Toni Falbo, a psychology professor at the University of Texas at Austin, has reviewed more than 500 published and unpublished studies of only children. Falbo found that an only child’s social and emotional skills and qualities are on par with their peers with siblings. Falbo also found that only children may reap some benefits from growing up alone, including heightened intelligence and motivation.

“From my knowledge on the research, there isn’t much of a difference in the long term outcomes regarding the success of only children and children with siblings,” said Kareem Johnson, an associate professor of psychology at Temple. “The biggest difference is that only children are less likely to get in trouble and follow instructions, at least in elementary school.” 

The first night I spent in my dorm room in Johnson and Hardwick halls, I woke up groggy and still under the impression that I was back home in my bed. When I looked over and saw another bed, it really set in that I was no longer alone. Although I only live with one roommate, the space we share seemed extremely cramped compared to back home.

My own experience growing up as an only child has made the adjustment to college life uncomfortable at best and devastating at worst. 

As I hugged my mother for the last time before she got in the car for the four-hour drive home, the waterworks started. While the students on my floor were getting dressed to party and celebrate their newfound freedom, I was ready to go back home.

Although I spent a good amount of time away at various summer camps where I couldn’t even contact my friends and family, something about the semi-permanence of college makes it emotionally exhausting, despite open lines of communication with my loved ones. 

My mother and I have always shared a bond that comes as close to friendship a parent and child can achieve. While I’ve spend time away from home for shorter amounts of time, knowing that this is my new home for the next four years, with only brief visits, is hard to digest.

Other students who don’t have siblings shared similar experiences to my own. 

Ashley Lustig, a freshman journalism major and an only child, recalled the anxiety she experienced leading up to move-in day. 

“Being an only child never forced me to be independent,” Lustig said. “My parents 

always did everything for me, so I was scared for myself leaving because I didn’t know how to take care of myself.” 

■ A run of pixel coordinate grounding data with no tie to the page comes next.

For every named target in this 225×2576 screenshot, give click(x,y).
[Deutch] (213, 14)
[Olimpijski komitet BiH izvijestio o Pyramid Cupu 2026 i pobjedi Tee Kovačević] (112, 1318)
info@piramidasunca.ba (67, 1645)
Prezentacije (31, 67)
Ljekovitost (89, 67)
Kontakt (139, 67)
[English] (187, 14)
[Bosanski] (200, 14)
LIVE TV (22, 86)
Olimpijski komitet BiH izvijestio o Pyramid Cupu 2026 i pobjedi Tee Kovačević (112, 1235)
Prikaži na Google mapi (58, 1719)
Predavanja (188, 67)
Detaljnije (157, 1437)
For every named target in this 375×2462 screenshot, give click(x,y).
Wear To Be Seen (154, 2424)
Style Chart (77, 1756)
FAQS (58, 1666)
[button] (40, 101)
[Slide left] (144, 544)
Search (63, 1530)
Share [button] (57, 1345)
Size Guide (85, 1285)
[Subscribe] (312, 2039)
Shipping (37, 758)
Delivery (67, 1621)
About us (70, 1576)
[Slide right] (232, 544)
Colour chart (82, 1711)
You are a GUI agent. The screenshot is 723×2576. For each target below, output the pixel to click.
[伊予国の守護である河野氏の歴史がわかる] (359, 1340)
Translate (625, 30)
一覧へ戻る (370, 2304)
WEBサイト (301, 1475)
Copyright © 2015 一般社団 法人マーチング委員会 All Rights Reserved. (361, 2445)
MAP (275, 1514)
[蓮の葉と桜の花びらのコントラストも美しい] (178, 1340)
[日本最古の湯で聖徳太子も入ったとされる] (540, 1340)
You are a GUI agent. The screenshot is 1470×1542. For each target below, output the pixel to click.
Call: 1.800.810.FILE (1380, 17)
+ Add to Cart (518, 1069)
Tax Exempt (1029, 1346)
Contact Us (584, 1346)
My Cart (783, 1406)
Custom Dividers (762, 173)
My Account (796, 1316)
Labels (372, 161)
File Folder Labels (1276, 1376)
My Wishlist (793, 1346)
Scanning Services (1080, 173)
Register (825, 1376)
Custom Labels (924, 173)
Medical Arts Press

As most only children can relate, being the sole child in a family comes with the benefits of more exclusive attention and a stronger bond with each parent. Similarly, Lustig said her “mom is like [her] best friend.”

Despite growing up without siblings, Julie Tran, a freshman biology major, said alone time is when homesickness hits. 

“I find that whenever I’m interacting with people it definitely helps with my homesickness and anxiety,” Tran said.

I, too, find comfort in the presence of others. It’s not that I don’t enjoy being alone, but being alone reminds me of the times I would spend by myself at home. Except, I’m not at home. I’m four hours away, starting my first year of college in an unfamiliar place with unfamiliar people. 

Moments like those bring my homesickness back in full force.

The past few weeks have been a tough adjustment, but I’ve started shedding my shell and began enjoying being surrounded by a group of people experiencing college for the first time with me. I can’t wait to see how my experiences growing up as an only child will shape me as an adult.